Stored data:
------------

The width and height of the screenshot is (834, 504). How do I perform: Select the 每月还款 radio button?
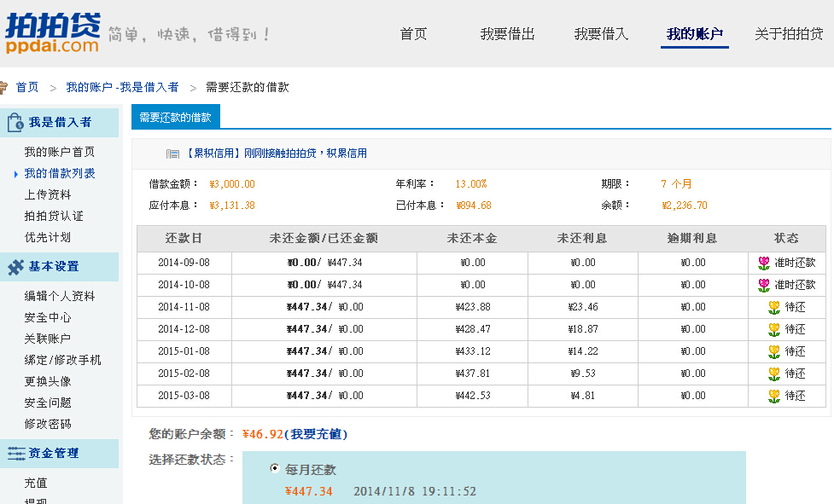tap(275, 469)
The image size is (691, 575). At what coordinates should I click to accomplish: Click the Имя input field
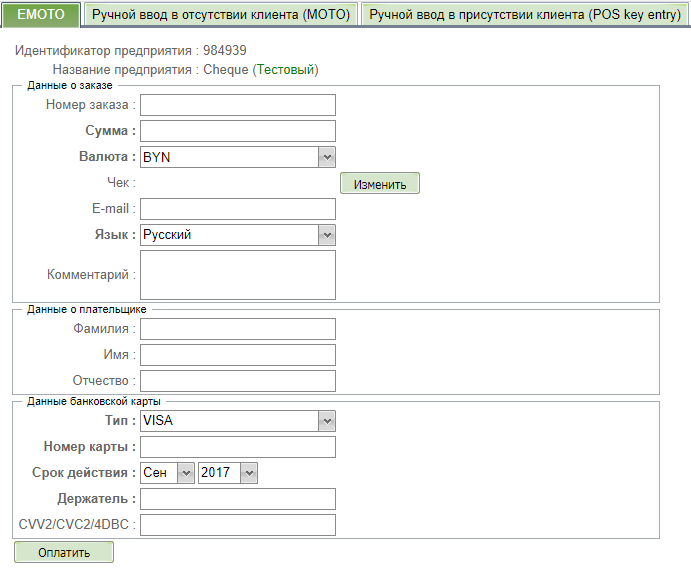[237, 355]
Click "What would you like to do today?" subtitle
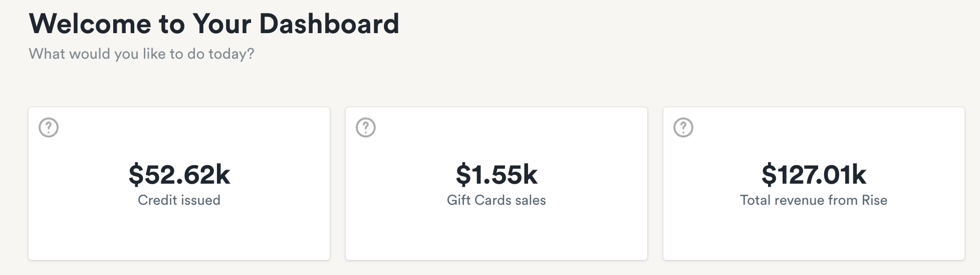Viewport: 980px width, 275px height. tap(141, 54)
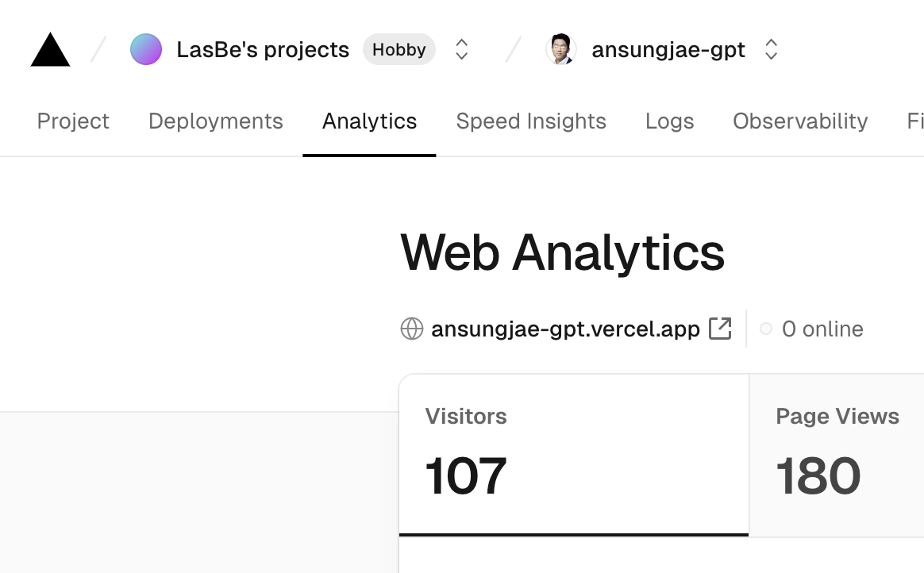Click the Hobby plan badge
924x573 pixels.
point(399,49)
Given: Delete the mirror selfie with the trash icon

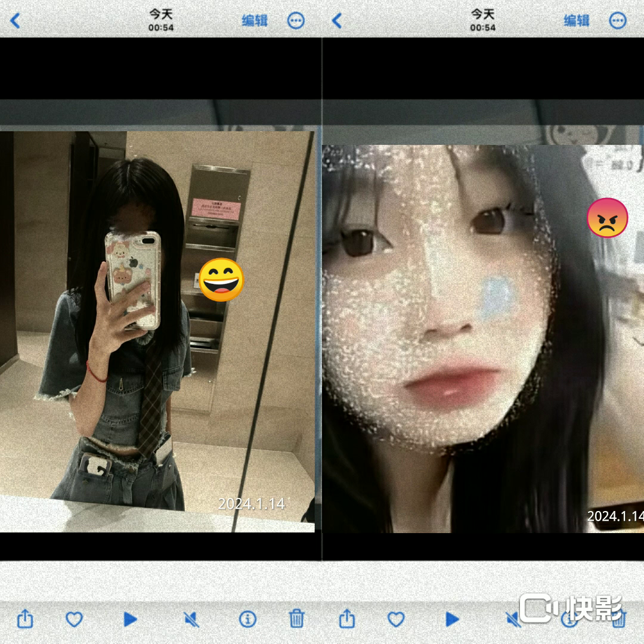Looking at the screenshot, I should coord(297,618).
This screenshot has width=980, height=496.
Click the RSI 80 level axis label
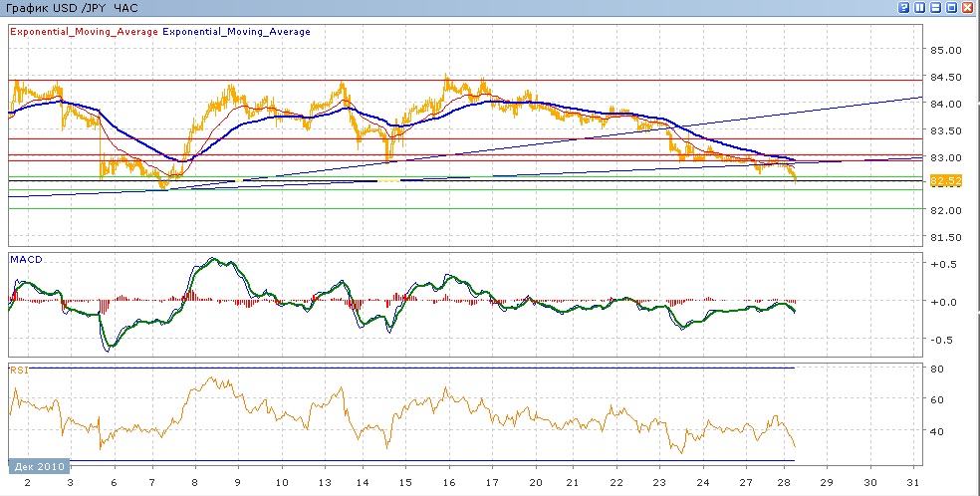[937, 370]
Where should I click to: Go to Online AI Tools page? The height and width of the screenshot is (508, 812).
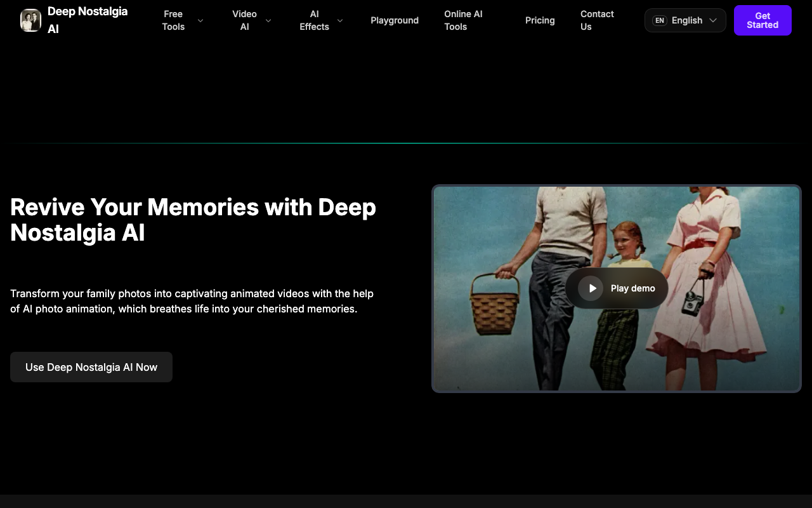pos(463,20)
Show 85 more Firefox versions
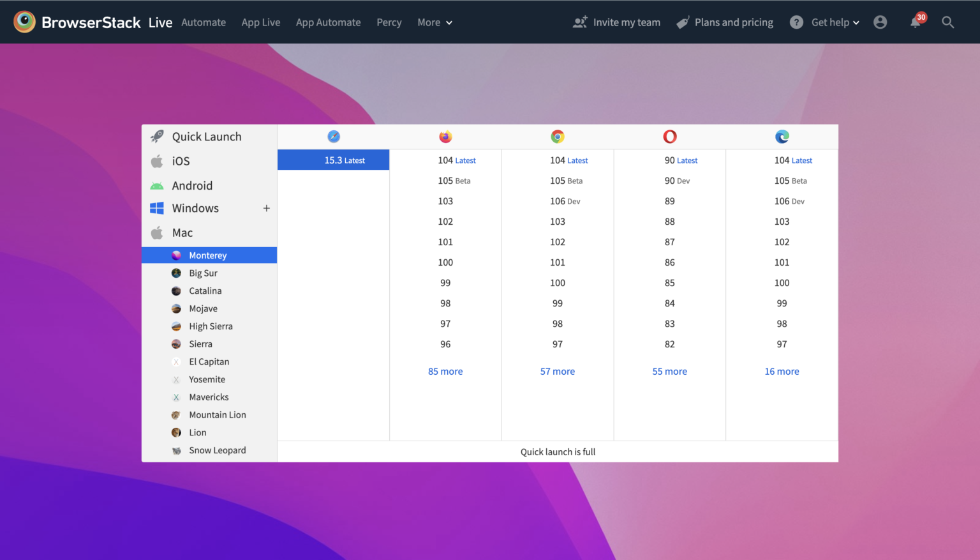 click(445, 372)
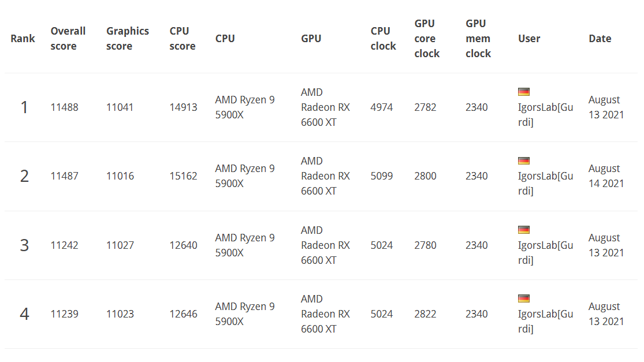
Task: Click the Rank column header
Action: (x=23, y=39)
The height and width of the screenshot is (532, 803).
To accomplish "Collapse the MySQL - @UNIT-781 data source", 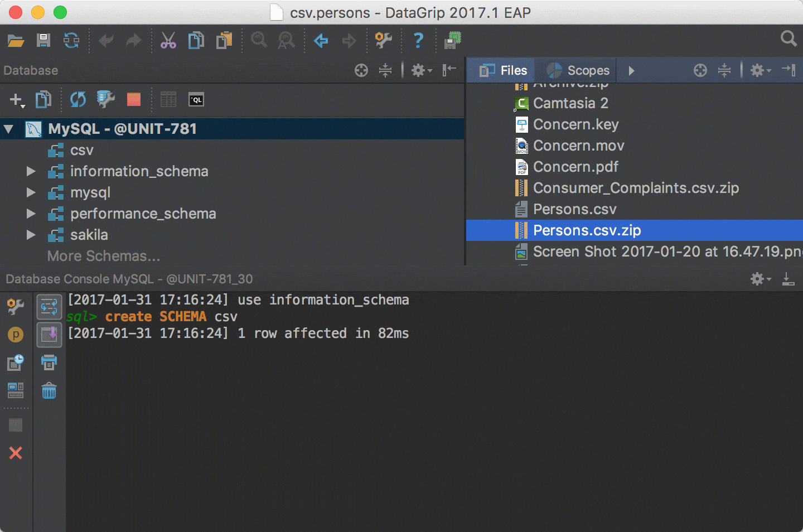I will [x=8, y=129].
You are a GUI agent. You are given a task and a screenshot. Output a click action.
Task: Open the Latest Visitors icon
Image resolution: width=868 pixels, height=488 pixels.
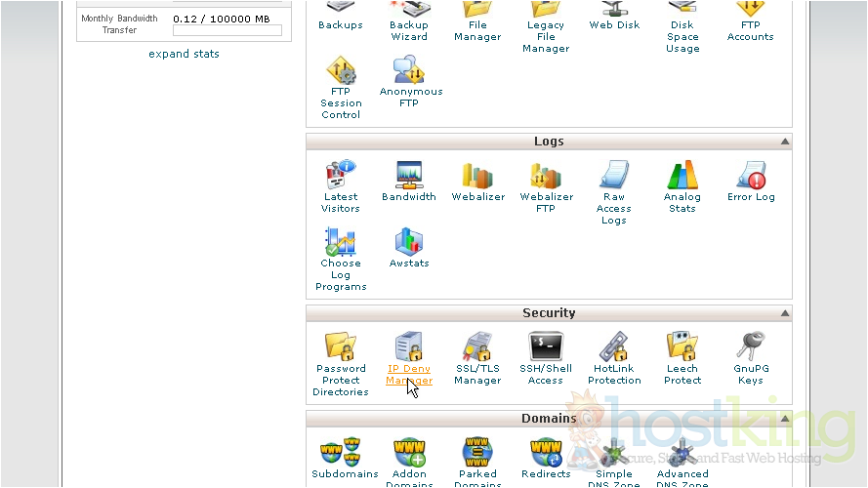(341, 175)
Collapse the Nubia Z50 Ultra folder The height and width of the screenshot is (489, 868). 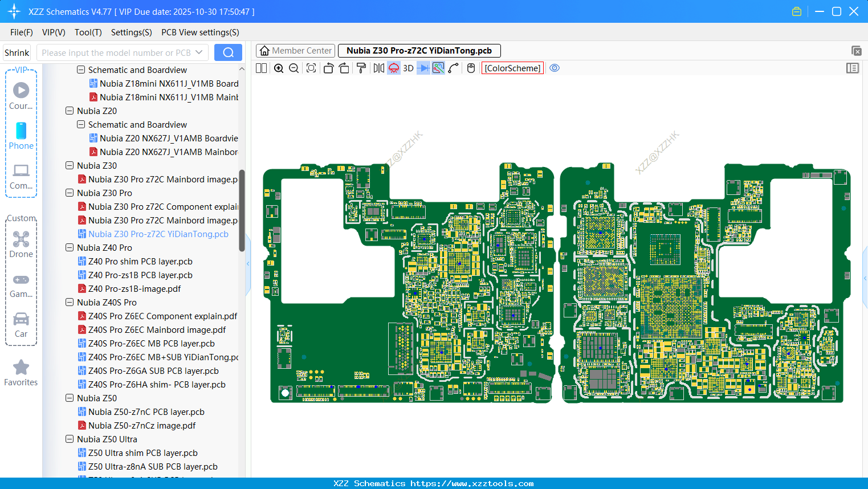pos(70,439)
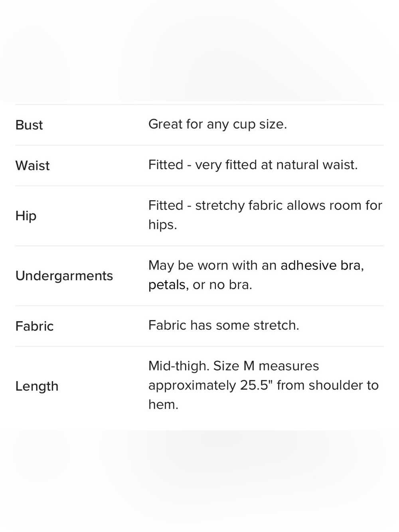Click 'Great for any cup size.' text

217,125
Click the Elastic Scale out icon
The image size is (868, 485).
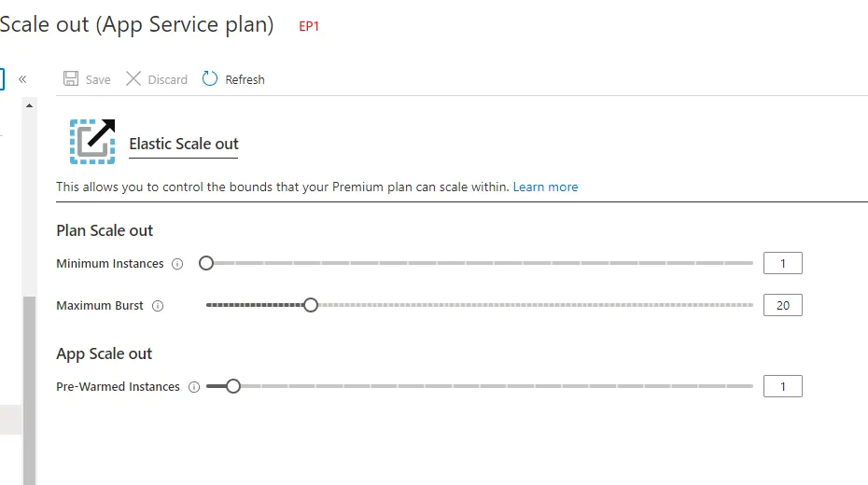(92, 141)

------------

Goal of the exercise ▸ Print, with pictures removed, exactly the lines of the records above from the top through the line containing "This screenshot has width=980, height=496.".

Exercise output ▸
The width and height of the screenshot is (834, 504). How do I perform: Select the 每月还款 radio button?
tap(275, 469)
The image size is (691, 575). At what coordinates should I click to accomplish: Click the Имя input field
[237, 355]
Click "What would you like to do today?" subtitle
Viewport: 980px width, 275px height. tap(141, 54)
Click the Hobby plan badge
924x573 pixels.
point(399,49)
Given: Delete the mirror selfie with the trash icon

Looking at the screenshot, I should coord(297,618).
This screenshot has width=980, height=496.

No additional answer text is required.